==== PAGE EXTRACT ====

When Jeonbuk lost star striker Edu to Hebei China Fortune earlier this month, questions were raised, not only about whether Jeonbuk could maintain their seven point lead over Suwon, but about the K-League in general and whether it was becoming a second tier league within Asia. Edu’s departure, just six months after signing from FC Tokyo, was the latest in a wave of top K-League players making the move from Korea to the higher salaries of China and the Middle East. With Jeonbuk being Korea’s only remaining team in the Asian Champions’ League this season, the K-League’s grip on the continent’s biggest competition also looks to be slipping. The last two competitions have been won by Chinese and Australian teams after a previous spell of Korean dominance that led to three trophies between 2009 and 2012.

With that in mind, many fans didn’t expect Jeonbuk to replace Edu at all. Their nearest rivals Suwon had just sold their star player Jong Tae-Se, most likely as part of an effort to reduce their own wage bill, so it seemed likely that Jeonbuk would try and get by with Lee Dong-Gook (who is incidentally the K-League’s joint-second highest scorer this season) leading the line.

====

§ REQUIRED ACTIONS:
1. In the article on Jeonbuk and the K-League, how many Asian Champions League trophies did Korean teams win between 2009 and 2012?
2. Continue the article on Jeonbuk and the K-League from where it stops.

==== EXTRACTED RECORDS ====

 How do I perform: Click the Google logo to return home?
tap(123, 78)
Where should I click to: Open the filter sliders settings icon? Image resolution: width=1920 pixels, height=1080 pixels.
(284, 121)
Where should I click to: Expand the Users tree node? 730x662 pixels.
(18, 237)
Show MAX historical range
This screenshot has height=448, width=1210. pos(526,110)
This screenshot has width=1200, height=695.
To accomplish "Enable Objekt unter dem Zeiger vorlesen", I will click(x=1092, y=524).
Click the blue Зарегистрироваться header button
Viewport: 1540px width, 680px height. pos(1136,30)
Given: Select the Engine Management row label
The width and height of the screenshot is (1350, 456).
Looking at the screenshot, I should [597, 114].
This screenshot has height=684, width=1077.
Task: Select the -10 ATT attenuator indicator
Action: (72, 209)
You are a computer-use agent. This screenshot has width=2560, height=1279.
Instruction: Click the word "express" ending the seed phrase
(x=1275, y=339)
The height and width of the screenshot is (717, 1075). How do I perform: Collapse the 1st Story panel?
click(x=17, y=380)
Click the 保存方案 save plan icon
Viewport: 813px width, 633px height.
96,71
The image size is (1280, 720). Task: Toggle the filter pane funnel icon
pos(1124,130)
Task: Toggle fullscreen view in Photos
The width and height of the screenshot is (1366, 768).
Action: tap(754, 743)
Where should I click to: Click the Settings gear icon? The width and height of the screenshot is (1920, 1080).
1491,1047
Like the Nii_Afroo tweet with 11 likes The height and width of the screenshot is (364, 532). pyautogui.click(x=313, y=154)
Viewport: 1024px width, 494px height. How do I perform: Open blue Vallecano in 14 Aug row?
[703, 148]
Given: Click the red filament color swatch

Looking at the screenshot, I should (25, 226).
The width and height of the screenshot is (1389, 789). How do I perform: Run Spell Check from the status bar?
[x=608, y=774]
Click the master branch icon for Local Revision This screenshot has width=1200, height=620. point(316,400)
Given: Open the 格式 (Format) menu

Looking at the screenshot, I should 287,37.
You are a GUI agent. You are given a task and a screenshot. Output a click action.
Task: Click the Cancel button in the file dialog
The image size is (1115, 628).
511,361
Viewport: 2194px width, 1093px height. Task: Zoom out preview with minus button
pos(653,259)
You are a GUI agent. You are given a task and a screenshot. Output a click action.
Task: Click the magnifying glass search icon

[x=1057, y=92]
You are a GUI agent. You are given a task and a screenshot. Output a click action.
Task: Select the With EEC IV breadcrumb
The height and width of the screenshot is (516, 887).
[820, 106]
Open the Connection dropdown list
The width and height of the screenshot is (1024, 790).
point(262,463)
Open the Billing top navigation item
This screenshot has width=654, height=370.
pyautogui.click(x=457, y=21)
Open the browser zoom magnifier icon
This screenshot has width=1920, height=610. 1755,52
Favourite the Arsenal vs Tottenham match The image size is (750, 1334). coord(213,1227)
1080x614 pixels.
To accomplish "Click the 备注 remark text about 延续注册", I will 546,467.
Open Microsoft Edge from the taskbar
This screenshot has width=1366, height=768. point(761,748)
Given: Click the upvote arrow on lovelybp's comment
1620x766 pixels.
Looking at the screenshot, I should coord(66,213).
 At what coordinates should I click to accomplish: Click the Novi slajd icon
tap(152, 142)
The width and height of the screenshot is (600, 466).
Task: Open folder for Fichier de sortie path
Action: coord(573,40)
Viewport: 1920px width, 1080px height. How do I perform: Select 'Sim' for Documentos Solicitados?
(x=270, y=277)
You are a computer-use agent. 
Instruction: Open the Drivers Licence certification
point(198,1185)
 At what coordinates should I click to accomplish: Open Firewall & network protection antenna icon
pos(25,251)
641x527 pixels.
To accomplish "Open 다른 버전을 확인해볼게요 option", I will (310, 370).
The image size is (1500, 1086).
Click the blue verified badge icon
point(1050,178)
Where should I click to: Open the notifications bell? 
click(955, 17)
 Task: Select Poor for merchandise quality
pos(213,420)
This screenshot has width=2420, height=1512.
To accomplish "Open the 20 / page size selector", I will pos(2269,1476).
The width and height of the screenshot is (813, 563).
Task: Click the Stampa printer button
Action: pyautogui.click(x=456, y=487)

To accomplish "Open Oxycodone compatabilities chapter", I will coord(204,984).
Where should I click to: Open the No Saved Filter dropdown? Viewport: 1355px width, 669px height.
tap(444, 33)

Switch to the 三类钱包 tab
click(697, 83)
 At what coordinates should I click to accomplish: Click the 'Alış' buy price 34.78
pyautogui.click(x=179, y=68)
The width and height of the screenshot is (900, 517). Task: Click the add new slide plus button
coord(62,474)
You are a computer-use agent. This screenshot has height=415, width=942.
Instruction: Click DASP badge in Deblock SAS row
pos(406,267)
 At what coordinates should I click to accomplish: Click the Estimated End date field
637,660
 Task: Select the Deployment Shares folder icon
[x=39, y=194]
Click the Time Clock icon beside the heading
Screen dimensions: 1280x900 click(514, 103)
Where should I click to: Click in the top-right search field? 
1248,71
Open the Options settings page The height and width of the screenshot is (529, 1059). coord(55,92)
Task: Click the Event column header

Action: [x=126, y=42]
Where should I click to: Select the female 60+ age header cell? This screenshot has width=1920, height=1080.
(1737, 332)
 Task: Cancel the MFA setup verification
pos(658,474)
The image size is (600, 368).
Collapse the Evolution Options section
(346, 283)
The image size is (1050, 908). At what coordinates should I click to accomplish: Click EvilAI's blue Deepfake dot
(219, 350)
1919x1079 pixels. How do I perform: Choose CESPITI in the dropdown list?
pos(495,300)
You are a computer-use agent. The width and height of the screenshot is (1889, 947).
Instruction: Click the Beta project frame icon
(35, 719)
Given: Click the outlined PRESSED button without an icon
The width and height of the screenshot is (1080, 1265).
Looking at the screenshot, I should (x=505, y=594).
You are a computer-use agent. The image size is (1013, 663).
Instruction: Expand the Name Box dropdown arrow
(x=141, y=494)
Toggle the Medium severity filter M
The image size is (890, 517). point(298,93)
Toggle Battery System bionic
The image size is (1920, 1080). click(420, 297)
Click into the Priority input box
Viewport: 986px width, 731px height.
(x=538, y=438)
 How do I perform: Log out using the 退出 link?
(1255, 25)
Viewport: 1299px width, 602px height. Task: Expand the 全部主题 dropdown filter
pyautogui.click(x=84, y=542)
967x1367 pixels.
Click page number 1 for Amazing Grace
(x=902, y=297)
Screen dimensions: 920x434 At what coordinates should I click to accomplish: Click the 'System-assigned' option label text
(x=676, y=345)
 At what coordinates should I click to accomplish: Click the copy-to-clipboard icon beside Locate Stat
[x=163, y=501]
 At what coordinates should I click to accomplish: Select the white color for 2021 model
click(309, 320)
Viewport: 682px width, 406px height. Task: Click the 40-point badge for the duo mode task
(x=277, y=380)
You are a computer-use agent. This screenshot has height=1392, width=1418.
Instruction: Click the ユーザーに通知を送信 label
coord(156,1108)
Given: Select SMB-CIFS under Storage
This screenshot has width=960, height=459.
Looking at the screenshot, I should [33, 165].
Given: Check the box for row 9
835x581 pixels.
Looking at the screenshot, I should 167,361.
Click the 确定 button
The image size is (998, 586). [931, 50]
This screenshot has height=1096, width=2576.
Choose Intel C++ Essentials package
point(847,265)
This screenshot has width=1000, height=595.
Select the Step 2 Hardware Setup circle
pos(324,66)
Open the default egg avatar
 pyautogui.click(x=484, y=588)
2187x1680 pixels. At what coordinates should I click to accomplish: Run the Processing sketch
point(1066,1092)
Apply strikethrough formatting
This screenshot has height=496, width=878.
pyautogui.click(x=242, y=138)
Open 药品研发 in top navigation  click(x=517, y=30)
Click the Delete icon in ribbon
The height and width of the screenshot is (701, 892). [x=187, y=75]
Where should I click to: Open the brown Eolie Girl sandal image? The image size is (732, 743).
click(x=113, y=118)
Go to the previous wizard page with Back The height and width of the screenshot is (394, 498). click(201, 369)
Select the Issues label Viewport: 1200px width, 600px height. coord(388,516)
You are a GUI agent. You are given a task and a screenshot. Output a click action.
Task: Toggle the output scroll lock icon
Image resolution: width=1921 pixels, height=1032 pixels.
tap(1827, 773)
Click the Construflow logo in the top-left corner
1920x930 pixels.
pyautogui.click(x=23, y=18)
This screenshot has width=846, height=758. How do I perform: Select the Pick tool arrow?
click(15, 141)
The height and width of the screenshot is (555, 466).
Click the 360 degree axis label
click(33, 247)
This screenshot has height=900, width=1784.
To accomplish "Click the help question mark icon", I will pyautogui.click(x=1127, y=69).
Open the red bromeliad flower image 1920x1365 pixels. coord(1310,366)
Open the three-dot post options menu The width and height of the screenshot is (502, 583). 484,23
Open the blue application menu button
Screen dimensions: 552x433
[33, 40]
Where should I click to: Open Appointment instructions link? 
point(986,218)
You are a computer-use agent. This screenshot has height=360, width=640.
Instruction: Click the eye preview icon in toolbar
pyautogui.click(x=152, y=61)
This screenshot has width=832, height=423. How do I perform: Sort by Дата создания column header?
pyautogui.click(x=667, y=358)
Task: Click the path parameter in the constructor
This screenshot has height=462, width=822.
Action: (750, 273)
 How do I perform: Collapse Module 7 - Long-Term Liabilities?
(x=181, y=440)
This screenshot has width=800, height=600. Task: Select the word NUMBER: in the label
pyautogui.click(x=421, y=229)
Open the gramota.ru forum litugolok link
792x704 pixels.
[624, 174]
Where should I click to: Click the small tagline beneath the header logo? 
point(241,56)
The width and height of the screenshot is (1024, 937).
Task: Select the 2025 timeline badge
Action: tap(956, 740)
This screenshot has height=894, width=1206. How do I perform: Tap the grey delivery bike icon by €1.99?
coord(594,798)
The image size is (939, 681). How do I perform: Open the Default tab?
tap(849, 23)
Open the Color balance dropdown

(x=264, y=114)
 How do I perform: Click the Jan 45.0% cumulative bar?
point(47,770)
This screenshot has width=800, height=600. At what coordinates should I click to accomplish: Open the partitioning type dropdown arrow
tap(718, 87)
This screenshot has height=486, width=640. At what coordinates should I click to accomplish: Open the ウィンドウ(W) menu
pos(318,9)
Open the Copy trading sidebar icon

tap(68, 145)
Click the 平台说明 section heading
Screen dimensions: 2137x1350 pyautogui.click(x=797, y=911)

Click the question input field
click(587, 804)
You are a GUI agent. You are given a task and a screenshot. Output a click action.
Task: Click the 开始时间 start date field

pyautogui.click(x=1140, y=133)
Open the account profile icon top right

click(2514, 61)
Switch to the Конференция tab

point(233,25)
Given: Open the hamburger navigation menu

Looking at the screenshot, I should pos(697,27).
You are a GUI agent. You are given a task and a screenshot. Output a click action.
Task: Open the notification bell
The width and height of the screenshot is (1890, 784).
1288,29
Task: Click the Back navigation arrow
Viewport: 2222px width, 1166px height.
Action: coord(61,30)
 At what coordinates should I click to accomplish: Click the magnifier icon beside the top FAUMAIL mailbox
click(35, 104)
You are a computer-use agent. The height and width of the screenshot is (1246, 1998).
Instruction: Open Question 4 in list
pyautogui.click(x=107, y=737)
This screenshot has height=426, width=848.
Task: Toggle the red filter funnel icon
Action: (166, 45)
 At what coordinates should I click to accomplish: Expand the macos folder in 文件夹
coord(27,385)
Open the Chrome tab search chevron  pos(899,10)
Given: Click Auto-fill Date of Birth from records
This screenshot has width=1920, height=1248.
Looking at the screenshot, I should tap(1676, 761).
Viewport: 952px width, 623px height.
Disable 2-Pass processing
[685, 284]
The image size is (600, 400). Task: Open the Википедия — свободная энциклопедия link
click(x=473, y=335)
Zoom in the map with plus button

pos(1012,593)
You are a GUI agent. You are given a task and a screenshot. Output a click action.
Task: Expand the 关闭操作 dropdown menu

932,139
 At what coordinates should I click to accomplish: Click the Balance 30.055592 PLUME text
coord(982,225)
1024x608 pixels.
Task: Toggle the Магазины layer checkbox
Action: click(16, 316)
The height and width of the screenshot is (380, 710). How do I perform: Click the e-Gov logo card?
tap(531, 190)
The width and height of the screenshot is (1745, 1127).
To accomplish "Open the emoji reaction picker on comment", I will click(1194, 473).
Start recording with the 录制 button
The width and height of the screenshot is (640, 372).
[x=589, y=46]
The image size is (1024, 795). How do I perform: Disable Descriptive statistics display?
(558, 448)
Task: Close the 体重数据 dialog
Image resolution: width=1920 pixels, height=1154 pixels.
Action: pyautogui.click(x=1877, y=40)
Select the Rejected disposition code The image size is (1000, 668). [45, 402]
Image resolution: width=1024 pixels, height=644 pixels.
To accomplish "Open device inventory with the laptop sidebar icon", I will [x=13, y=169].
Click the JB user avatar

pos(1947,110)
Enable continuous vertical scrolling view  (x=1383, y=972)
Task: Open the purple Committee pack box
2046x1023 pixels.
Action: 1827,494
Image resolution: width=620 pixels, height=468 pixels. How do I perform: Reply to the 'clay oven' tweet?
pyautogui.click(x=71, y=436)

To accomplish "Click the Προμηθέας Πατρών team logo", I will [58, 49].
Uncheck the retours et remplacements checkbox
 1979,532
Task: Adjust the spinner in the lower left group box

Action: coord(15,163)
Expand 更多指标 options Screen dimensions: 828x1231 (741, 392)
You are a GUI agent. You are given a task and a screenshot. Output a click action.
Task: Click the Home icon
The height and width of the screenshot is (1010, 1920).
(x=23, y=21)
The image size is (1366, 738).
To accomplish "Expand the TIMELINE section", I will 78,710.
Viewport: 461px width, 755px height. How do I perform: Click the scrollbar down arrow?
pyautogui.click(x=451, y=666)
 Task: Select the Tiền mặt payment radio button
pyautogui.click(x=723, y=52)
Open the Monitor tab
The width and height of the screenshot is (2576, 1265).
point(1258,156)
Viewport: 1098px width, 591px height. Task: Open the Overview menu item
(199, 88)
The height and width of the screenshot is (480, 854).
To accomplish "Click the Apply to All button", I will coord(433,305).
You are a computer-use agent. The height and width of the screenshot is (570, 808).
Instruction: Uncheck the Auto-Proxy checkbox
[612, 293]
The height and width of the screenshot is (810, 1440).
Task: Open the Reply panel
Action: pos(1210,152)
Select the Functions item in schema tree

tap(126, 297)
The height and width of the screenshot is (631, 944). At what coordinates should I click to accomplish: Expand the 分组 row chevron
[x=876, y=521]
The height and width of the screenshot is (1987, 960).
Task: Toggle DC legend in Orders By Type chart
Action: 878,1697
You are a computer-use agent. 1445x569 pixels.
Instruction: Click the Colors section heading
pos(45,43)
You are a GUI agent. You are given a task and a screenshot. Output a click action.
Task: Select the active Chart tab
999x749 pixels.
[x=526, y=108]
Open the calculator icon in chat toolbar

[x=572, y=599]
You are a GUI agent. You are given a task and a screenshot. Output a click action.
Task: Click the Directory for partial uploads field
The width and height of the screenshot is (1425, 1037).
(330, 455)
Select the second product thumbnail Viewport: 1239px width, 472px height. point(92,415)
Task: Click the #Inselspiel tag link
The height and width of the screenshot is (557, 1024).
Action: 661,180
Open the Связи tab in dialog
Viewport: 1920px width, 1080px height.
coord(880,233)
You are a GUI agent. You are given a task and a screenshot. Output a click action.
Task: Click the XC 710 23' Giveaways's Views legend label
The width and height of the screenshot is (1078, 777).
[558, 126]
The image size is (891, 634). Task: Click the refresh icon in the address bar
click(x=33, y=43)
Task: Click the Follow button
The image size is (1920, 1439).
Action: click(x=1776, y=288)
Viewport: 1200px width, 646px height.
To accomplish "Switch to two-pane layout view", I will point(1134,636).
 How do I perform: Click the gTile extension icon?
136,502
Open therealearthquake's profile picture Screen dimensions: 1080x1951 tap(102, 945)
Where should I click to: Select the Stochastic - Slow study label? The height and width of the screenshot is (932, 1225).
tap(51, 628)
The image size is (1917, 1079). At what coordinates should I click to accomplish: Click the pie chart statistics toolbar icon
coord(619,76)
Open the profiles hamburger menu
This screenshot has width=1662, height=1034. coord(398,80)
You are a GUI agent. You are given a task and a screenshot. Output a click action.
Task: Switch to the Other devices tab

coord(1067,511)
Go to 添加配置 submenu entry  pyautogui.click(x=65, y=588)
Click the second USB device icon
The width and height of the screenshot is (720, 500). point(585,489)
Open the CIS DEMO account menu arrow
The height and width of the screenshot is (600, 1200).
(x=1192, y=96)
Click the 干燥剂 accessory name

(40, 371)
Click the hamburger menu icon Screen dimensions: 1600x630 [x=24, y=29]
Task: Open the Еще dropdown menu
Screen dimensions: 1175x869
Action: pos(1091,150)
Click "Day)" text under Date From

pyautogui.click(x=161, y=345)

====

§ RESPONSE LIST:
1. Three.

2.
The signing of a Spanish striker who has been attracting attention from teams in La Liga comes as a surprise even before looking at it through the context of a declining K-League. Urko Vera scored an impressive seventeen goals in Spain’s second tier last season, finishing joint sixth in the league scoring charts. This statistic is even more impressive when you consider that his team, Mirandes, only scored forty-two goals all season, one of the lowest totals in the division. Urko, born in the Basque region of Spain, has spent most of his career in the Spanish second tier, apart from a brief spell with his hometown club Athletic Bilbao in La Liga. With the exception of last season’s seventeen goals, he has not been particularly prolific over his career. However, he has shown that he can be a vital player in a winning team, having played thirty-one times for Eibar as the tiny club, with a ground capable of holding less than six-thousand supporters, won the Segunda Division and earned promotion to La Liga for the first time in their history. At aged twenty-eight, Vera is at the peak of his career, and his recent form suggests that he has a lot still to offer. His move is a clear signal of intent by Jeonbuk. It may not be a signing on the level of Paulinho for Guangzhou Evergrande or Asamoah Gyan for Shanghai SIPG, but Urko Vera is still a decent player who is a cut above many of the foreign signings that can be found in the K-League, and is a sign that teams in the K-League are still willing to spend some money to try and be competitive.